Claro que existe toda uma produção que visa unicamente o mercado e que são os pesados tomos escritos por historiadores da literatura e da arte entre outros carreiristas do surrealismo. Repare, caro Rui Martins, que falei em mercado. Ao surrealismo não interessa o mercado. Claro que há os “colecionadores” com grande arcaboiço económico e que procuram unicamente as tiragens primitivas e reduzidas; muitos deles, algumas vezes, não passam de tecnocratas dos livros (de cheques, entenda-se). Mas repito que isto nada diz respeito ao surrealismo ou, quando muito, entenda-se que poderá ser uma actividade paralela ao surrealismo (recordo-me das magníficas colecções etnográficas que os surrealistas normalmente reúnem em suas casas). Podem-se adquirir com alguma facilidade nos livreiros as reedições das obras capitais para o entendimento do movimento surrealista. Falo das diversas edições de Os Manifestos do Surrealismo (saiu agora uma reedição muito boa realizada pela Letra Livre em Lisboa) e de toda a monumental obra de André Breton, de Benjamin Péret, entre outros, em edições de bolso, assim como de fac-símiles das revistas que na época eram os instrumentos essenciais para dar a conhecer as ideias, as produções e as participações no debate intelectual que suportaram a ideologia (a título de exemplo: La Revolution Surrealiste (2), Le Surrealisme au Service de la Revolution (3), Minotaure (4), VVV (5), etc…).

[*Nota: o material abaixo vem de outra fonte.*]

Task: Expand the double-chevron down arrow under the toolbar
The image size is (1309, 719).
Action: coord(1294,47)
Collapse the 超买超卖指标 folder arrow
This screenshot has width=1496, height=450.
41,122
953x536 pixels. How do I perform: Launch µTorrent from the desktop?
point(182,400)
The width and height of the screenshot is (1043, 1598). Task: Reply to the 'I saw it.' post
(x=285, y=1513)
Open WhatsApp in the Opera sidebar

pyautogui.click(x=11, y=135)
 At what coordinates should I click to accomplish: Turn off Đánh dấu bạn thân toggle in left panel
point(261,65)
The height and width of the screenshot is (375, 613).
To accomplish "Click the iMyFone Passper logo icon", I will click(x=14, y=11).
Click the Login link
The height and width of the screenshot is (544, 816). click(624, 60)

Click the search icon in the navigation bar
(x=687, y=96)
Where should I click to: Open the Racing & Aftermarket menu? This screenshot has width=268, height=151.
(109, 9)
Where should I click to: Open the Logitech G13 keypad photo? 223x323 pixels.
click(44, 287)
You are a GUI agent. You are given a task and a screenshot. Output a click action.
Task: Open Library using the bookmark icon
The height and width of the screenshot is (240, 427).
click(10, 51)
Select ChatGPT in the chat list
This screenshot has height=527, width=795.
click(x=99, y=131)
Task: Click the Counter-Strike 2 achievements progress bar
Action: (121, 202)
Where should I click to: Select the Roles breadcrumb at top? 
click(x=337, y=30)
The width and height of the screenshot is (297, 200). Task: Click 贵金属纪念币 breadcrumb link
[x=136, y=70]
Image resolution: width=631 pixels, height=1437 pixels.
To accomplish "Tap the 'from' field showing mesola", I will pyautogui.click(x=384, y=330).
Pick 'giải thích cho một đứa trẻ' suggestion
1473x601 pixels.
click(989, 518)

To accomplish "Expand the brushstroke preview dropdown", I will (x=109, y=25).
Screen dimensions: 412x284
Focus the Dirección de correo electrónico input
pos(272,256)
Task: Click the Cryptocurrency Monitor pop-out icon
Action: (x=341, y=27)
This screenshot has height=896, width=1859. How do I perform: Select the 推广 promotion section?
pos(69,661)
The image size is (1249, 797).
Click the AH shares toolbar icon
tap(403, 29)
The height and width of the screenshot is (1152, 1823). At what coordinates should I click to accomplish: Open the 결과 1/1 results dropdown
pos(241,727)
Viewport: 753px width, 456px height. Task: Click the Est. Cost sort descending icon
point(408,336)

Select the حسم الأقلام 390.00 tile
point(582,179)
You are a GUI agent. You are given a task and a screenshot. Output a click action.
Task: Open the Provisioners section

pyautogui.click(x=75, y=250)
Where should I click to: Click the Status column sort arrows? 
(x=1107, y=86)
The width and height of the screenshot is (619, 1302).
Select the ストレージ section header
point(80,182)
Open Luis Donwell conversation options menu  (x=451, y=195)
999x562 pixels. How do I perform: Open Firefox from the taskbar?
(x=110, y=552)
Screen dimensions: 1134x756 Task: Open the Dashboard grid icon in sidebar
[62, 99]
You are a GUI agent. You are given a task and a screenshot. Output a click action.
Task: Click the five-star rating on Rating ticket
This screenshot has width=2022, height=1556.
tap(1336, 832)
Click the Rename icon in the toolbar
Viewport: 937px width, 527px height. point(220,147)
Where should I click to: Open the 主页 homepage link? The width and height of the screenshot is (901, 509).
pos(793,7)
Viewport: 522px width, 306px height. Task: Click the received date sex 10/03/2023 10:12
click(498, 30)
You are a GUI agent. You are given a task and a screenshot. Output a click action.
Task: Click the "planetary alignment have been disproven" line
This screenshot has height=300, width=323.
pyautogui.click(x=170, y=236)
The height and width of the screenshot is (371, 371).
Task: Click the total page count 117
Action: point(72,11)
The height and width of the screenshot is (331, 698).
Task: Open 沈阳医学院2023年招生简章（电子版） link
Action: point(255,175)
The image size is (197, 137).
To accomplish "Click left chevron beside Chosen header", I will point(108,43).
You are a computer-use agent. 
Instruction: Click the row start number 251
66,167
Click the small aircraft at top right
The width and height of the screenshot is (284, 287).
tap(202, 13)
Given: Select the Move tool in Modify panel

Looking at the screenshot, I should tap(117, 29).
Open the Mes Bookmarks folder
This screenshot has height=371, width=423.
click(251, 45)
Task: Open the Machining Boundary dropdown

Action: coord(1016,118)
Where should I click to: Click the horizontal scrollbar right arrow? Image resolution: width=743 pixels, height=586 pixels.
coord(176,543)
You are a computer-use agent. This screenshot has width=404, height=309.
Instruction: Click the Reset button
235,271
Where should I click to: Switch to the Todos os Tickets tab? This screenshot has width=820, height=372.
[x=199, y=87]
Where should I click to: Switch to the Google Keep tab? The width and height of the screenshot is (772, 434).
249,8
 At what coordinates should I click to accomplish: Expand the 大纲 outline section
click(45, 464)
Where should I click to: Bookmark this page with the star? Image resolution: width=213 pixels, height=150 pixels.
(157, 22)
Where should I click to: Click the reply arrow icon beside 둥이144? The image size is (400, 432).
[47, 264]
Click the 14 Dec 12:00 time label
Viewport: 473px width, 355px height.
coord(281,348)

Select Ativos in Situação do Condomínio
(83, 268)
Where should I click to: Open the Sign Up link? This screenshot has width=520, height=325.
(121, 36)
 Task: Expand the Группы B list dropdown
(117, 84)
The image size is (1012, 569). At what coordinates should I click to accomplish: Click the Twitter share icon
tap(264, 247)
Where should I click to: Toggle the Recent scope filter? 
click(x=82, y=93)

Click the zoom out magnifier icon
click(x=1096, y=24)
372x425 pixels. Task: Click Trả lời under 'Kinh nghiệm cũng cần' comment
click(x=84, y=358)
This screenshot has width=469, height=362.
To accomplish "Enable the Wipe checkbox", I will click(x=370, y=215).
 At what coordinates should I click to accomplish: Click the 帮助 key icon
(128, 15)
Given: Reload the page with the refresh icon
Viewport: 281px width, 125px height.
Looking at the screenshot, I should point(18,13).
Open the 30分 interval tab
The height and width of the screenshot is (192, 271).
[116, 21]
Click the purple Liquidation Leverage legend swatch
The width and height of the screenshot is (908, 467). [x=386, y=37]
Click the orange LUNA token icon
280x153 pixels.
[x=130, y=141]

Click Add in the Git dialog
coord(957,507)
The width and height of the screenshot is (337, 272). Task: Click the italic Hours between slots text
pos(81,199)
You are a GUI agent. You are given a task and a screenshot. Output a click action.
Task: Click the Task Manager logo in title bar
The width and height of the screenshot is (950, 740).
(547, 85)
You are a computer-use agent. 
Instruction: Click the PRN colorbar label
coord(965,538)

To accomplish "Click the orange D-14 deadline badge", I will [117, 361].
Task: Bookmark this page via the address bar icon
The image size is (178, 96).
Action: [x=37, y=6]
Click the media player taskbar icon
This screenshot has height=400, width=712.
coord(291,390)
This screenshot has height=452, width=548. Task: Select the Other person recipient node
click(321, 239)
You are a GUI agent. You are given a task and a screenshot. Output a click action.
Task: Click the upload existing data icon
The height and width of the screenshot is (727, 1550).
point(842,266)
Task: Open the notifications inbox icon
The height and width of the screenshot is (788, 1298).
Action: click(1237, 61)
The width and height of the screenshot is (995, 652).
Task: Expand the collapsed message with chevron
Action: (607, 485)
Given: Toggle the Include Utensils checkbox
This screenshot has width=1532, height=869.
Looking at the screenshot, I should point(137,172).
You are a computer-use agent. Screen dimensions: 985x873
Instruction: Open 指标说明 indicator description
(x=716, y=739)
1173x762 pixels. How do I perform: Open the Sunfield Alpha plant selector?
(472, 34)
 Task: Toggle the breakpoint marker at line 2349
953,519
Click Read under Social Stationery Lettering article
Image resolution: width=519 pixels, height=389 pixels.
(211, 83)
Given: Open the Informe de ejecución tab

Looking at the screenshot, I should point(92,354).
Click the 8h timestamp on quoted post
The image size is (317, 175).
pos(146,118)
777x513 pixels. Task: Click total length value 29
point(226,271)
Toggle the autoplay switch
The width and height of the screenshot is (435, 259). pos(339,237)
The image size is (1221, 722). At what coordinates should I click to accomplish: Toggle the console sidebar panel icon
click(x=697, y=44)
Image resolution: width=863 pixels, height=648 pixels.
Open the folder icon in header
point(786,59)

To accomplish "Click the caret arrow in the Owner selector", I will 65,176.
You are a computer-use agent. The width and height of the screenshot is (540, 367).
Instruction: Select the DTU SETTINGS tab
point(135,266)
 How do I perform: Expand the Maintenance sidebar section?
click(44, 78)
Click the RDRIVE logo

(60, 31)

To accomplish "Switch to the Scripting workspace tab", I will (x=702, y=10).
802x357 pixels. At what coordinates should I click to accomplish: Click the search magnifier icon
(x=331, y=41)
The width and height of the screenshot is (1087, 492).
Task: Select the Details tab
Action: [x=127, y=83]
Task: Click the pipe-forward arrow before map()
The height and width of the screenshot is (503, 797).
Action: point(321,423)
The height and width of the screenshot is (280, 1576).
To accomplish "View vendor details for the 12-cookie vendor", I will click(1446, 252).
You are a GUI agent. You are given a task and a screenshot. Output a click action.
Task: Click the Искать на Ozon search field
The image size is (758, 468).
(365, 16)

BRETON, André – Manifestos do Surrealismo. Lisboa, Livraria Letra Livre, 2016. 358 págs. Brochura. Tradução de Pedro Tamen. Revisão: Andreia Baleiras.

Da produção nacional, para usar como chaves mestras que abrem todas as suas portas, destaco os títulos seguintes: Intervenção Surrealista, As mãos na água a cabeça no mar e Textos de Afirmação e Combate do Movimento Surrealista Mundial de Mário Cesariny, os manifestos Erro Próprio de António Maria Lisboa e Afixação Proibida, os ensaios Para uma Cultura Fascinante e Luz Central ambos de Ernesto Sampaio, O Surrealismo na Poesia Portuguesa de Natália Correia, as antologias Grifo e Surrealismo/Abjeccionismo, as revistas Serpente e Pirâmide e, por fim, o catálogo do Museo do Chiado Surrealismo em Portugal 1934-1952 que, apesar do título, inumera de forma quase exaustiva a produção dos autores nacionais até à actualidade, esboçando muito ao de leve as suas relações com o movimento mundial.


 
CORREIA, Natália - O Surrealismo na Poesia Portuguesa


Surrealismo em Portugal 1934-1952

A partir destas publicações poderá o futuro coleccionador orientar-se com os autores que mais o interessam tendo uma visão generalista e “historiada”, desde as primeiras produções editoriais nacionais com as principais ideias e documentos. Claro que deverá estar o “coleccionador” atento à produção actual nacional e relacioná-la com a actualidade da diáspora que, desde as suas primeiras relações em 1967, através da revista A Phala (São Paulo, Brasil) – título e grafismo sorripiado por um editor nacional de poesia para o seu boletim em 1986 – encorpou e enalteceu o surrealismo mundial e cuja actividade desemboca hoje numa grande concentração de atenções e acções sobre o que se produz em Portugal.

Pede-me o bom amigo Rui Martins o parecer sobre ser uma “escola com bom mercado”. O surrealismo não é uma escola, muito menos um ismo, ou algo que possa ser engavetado numa cascata de vanguardas. É uma ideologia dotada de valores morais, intelectuais, políticos que determinam também comportamentos e exaltações, não olvidando nunca a recusa definitiva a qualquer doutrina, sistema ou poder instituído. Posto isto, dos mercados não sei aferir qualquer consideração. E quanto ao futuro, o Surrealismo é o que será.

Notas:

(1) Revista "Littérature" foi uma revista mensal de que se publicaram 33 números: 20 entre Março de 1919 e Agosto de 1921 e, posteriormente na “nouvelle série” mais 13 números entre Março de 1922 e Junho de 1924.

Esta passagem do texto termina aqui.